По пути проехали через бывший передний край обороны противника с дзотами, дотами, проволочными заграждениями, с брошенными орудиями и минометами, с подбитыми танками. В Либаве пошли смотреть оставленные гитлеровцами госпитали. Видели раненных в грудную клетку, в крупные суставы, видели массу ампутированных. Многие из них находились в тяжелом состоянии. В палатках стоял гнилостный запах, повязки на раненых промокшие, грязные. Жаль было смотреть на этих изувеченных. Еще более тяжелое впечатление производили перевязочно-операционные блоки. На полу валялись ампутированные ноги и салфетки, пропитанные кровью, гноем. Хирурги были в клеенчатых передниках, без стерильных халатов, как мясники.
Подумалось: куда же делась немецкая хирургия? Где асептика, где принципы хирургической обработки ран? Где взыскательные метры в белых халатах, о которых рассказывали наши институтские учителя? Куда все это делось? Вопросов было много, а ответ один: вот лицо фашизма, вот плоды милитаристской цивилизации.
Возвратились в наш госпиталь. На ближайших подступах к нему стояли и лежали раненые немцы. Колонны пленных под конвоем советских солдат шли на северо-восток. Ко мне пришла делегация немецких врачей с петицией — разрешить им оперировать своих соотечественников. Они объясняли это тем, что врачи, к какому бы лагерю ни принадлежали, — коллеги, люди одной гуманной профессии. Они забыли о том, сколько жизней погубили «гуманисты» фашистской Германии, какие чудовищные зверства на их черной совести.
Необходимая медицинская помощь была оказана раненым немцам советскими врачами, оказана на том же высоком профессиональном уровне, что и раненым и больным воинам Красной Армии.
В ночь с 8 на 9 мая 1945 года я проснулся от громкого голоса диктора Ю. Левитана в радиоприемнике. Война окончилась!.. Великая наша победа свершилась!..
Это было так прекрасно, так неожиданно, хотя и ждали этого мига уже почти четыре года. Я бросился звонить в санитарное управление фронта. Мне подтвердили: мир, мир, мир!..
По тревоге был собран личный состав госпиталя.

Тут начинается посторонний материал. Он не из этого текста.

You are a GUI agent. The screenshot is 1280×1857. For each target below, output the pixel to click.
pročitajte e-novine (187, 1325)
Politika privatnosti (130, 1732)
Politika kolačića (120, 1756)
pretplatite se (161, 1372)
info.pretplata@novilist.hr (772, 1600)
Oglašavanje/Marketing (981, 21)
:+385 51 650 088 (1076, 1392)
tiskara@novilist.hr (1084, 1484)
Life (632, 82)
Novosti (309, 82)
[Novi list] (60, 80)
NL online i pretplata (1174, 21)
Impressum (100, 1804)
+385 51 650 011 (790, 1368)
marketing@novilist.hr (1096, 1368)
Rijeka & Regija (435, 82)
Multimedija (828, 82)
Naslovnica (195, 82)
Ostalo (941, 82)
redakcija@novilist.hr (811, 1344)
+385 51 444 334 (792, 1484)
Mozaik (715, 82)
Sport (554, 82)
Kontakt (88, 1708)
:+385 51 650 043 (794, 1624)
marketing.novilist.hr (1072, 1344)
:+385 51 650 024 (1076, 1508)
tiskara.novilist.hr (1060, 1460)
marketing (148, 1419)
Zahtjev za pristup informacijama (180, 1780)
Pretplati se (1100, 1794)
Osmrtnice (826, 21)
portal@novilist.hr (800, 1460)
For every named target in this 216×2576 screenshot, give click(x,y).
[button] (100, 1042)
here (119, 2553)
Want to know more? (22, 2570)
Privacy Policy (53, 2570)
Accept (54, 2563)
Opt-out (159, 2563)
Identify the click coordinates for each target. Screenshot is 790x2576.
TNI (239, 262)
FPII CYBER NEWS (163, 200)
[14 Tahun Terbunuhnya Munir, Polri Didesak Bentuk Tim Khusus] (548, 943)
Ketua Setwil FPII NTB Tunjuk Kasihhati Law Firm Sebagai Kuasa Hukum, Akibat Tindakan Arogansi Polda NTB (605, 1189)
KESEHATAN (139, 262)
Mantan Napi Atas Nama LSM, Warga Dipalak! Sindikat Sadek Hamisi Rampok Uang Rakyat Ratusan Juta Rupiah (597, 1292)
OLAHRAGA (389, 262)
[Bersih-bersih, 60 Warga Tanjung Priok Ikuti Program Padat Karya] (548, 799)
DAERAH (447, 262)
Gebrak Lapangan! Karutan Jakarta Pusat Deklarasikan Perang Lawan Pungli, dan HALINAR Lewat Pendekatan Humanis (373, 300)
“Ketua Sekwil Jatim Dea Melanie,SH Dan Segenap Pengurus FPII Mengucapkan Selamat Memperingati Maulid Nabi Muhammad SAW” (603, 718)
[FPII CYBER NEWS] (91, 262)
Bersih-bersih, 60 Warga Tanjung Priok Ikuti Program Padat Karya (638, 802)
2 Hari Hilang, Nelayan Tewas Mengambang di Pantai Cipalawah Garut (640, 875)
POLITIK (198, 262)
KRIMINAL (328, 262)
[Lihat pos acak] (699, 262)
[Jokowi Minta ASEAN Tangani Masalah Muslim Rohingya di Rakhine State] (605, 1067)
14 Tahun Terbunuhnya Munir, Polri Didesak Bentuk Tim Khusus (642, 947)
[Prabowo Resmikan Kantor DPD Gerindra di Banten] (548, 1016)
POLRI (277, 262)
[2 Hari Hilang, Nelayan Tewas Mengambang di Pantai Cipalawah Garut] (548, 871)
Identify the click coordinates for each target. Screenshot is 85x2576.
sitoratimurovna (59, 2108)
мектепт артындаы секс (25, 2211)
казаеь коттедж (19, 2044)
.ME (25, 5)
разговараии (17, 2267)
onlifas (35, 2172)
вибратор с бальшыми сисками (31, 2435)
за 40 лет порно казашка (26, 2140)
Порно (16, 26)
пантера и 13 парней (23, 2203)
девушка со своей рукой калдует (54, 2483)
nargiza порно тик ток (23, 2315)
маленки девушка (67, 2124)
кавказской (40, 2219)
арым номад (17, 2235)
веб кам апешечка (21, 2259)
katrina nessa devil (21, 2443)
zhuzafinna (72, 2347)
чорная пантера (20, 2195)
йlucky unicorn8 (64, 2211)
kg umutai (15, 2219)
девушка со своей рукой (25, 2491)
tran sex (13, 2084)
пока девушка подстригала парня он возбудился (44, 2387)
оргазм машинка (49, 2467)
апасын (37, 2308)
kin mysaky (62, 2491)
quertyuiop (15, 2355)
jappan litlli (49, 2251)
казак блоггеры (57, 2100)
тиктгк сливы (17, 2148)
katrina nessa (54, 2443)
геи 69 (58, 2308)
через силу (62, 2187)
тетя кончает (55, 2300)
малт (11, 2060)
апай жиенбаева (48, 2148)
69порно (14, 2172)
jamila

Перед строем зачитали текст передачи Московского радио, записанный замполитом майором А. И. Несиновым.
Великое счастье полной победы над опаснейшим врагом, общее счастье всех советских людей от мала до велика, счастье, добытое в жесточайшей борьбе, стало фактом.
Глубокие корни
Спустя несколько дней после победы, когда все в ХППГ № 138 вроде бы вернулось в привычную колею, разве что без подвоза новых и новых раненых да без неумолчного артиллерийского гула поодаль, наш ведущий хирург З. Т. Талмуд вдруг объявил мне вечером, поглаживая свой седеющий затылок:
— Знаете, все что-то не верится в это!..
— А тишина вокруг, до самого Берлина… — отозвался я, потягиваясь с упоением. — А променад перед сном, который мы сейчас совершаем, не в разрушенной Паланге, а словно на каком-нибудь фешенебельном курорте…
— Так-то оно так, да память все тянет в прошлое.
И рассказал неторопливо о том, что стряслось в этих самых примерно местах около четырех лет назад.
Тогда наш госпиталь под тем же номером действовал в составе Северо-Западного фронта и двигался вместе с войсками. Фашистская авиация, господствуя в воздухе, не жалела бомб. Во время одной из бомбежек 138-й понес особенно значительный урон: погибли врач Болонкина и фельдшер Остапчук, были ранены врач Хмелевский и фармацевт Столбин, сгорели автобус для раненых, два грузовика… Похоронив павших, персонал госпиталя продолжал свой путь. На следующий день, достигнув поселка Подберезье, предназначенного для дислокации, госпиталь быстро раскинул свои палатки и тотчас приступил к хирургическому лечению людей — воинов и гражданского населения. 26 июля в 16.00, как врезалось в память нашему ведущему, штаб дивизии дал команду о немедленном свертывании госпиталя и перебазирования глубже в тыл, в поселок Холмы. Это означало, как знали все по опыту, резкое ухудшение обстановки на переднем крае.